#### [Votre tâche]
Renommez « GUI agent » en « desktop agent » partout dans les items ci-dessous, puis reproduisez ces derniers sans aucune autre modification.

#### [Données de l'exercice]
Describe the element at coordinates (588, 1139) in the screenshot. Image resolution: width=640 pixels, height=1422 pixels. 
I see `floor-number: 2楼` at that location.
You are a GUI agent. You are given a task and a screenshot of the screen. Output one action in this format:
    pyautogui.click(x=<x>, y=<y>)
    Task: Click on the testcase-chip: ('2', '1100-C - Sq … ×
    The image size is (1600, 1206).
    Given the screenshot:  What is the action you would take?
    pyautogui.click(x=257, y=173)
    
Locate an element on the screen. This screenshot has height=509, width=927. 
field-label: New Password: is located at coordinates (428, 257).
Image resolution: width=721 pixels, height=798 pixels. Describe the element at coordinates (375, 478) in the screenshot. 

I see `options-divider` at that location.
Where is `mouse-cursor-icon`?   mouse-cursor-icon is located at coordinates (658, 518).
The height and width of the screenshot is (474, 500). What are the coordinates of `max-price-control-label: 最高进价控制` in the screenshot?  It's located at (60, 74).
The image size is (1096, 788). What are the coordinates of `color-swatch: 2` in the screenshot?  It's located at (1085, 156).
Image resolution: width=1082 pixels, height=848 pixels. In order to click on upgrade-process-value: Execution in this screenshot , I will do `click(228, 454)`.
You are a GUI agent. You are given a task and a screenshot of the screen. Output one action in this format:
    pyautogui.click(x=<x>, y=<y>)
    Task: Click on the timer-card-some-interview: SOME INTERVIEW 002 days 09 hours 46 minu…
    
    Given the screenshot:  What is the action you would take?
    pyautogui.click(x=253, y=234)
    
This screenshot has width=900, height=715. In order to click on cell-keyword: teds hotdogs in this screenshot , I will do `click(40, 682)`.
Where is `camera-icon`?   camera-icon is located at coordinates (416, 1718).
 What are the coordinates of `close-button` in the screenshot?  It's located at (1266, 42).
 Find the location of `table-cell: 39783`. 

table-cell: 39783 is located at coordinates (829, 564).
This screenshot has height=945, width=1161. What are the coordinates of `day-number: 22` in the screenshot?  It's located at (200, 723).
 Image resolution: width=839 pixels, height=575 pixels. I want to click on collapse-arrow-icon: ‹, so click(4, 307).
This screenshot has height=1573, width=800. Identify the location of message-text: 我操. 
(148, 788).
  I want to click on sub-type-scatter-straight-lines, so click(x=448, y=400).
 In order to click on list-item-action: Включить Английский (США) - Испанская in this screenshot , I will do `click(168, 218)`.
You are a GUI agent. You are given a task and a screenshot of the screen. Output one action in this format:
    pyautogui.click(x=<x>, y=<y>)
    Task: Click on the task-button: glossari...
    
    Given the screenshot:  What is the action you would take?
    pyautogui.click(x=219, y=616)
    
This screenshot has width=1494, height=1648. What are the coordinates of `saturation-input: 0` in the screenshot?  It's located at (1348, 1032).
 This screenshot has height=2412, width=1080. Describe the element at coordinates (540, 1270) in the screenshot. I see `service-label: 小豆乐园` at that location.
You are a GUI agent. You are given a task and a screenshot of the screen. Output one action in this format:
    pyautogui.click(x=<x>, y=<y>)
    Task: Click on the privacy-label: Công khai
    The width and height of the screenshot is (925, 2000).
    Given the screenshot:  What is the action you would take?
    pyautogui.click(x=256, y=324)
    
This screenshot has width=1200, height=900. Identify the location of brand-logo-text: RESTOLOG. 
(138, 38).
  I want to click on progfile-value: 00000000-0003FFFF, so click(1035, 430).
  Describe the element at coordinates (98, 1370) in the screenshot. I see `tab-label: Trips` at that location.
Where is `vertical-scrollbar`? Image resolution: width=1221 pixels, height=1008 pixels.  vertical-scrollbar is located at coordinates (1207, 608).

#### [Corrigé]
Describe the element at coordinates (588, 1139) in the screenshot. Image resolution: width=640 pixels, height=1422 pixels. 
I see `floor-number: 2楼` at that location.
You are a desktop agent. You are given a task and a screenshot of the screen. Output one action in this format:
    pyautogui.click(x=<x>, y=<y>)
    Task: Click on the testcase-chip: ('2', '1100-C - Sq … ×
    The image size is (1600, 1206).
    Given the screenshot:  What is the action you would take?
    pyautogui.click(x=257, y=173)
    
Locate an element on the screen. This screenshot has height=509, width=927. 
field-label: New Password: is located at coordinates (428, 257).
Image resolution: width=721 pixels, height=798 pixels. Describe the element at coordinates (375, 478) in the screenshot. 

I see `options-divider` at that location.
Where is `mouse-cursor-icon`?   mouse-cursor-icon is located at coordinates (658, 518).
The height and width of the screenshot is (474, 500). What are the coordinates of `max-price-control-label: 最高进价控制` in the screenshot?  It's located at (60, 74).
The image size is (1096, 788). What are the coordinates of `color-swatch: 2` in the screenshot?  It's located at (1085, 156).
Image resolution: width=1082 pixels, height=848 pixels. In order to click on upgrade-process-value: Execution in this screenshot , I will do `click(228, 454)`.
You are a desktop agent. You are given a task and a screenshot of the screen. Output one action in this format:
    pyautogui.click(x=<x>, y=<y>)
    Task: Click on the timer-card-some-interview: SOME INTERVIEW 002 days 09 hours 46 minu…
    
    Given the screenshot:  What is the action you would take?
    pyautogui.click(x=253, y=234)
    
This screenshot has width=900, height=715. In order to click on cell-keyword: teds hotdogs in this screenshot , I will do `click(40, 682)`.
Where is `camera-icon`?   camera-icon is located at coordinates (416, 1718).
 What are the coordinates of `close-button` in the screenshot?  It's located at (1266, 42).
 Find the location of `table-cell: 39783`. 

table-cell: 39783 is located at coordinates (829, 564).
This screenshot has height=945, width=1161. What are the coordinates of `day-number: 22` in the screenshot?  It's located at (200, 723).
 Image resolution: width=839 pixels, height=575 pixels. I want to click on collapse-arrow-icon: ‹, so click(4, 307).
This screenshot has height=1573, width=800. Identify the location of message-text: 我操. 
(148, 788).
  I want to click on sub-type-scatter-straight-lines, so click(x=448, y=400).
 In order to click on list-item-action: Включить Английский (США) - Испанская in this screenshot , I will do `click(168, 218)`.
You are a desktop agent. You are given a task and a screenshot of the screen. Output one action in this format:
    pyautogui.click(x=<x>, y=<y>)
    Task: Click on the task-button: glossari...
    
    Given the screenshot:  What is the action you would take?
    pyautogui.click(x=219, y=616)
    
This screenshot has width=1494, height=1648. What are the coordinates of `saturation-input: 0` in the screenshot?  It's located at (1348, 1032).
 This screenshot has height=2412, width=1080. Describe the element at coordinates (540, 1270) in the screenshot. I see `service-label: 小豆乐园` at that location.
You are a desktop agent. You are given a task and a screenshot of the screen. Output one action in this format:
    pyautogui.click(x=<x>, y=<y>)
    Task: Click on the privacy-label: Công khai
    The width and height of the screenshot is (925, 2000).
    Given the screenshot:  What is the action you would take?
    pyautogui.click(x=256, y=324)
    
This screenshot has width=1200, height=900. Identify the location of brand-logo-text: RESTOLOG. 
(138, 38).
  I want to click on progfile-value: 00000000-0003FFFF, so click(1035, 430).
  Describe the element at coordinates (98, 1370) in the screenshot. I see `tab-label: Trips` at that location.
Where is `vertical-scrollbar`? Image resolution: width=1221 pixels, height=1008 pixels.  vertical-scrollbar is located at coordinates (1207, 608).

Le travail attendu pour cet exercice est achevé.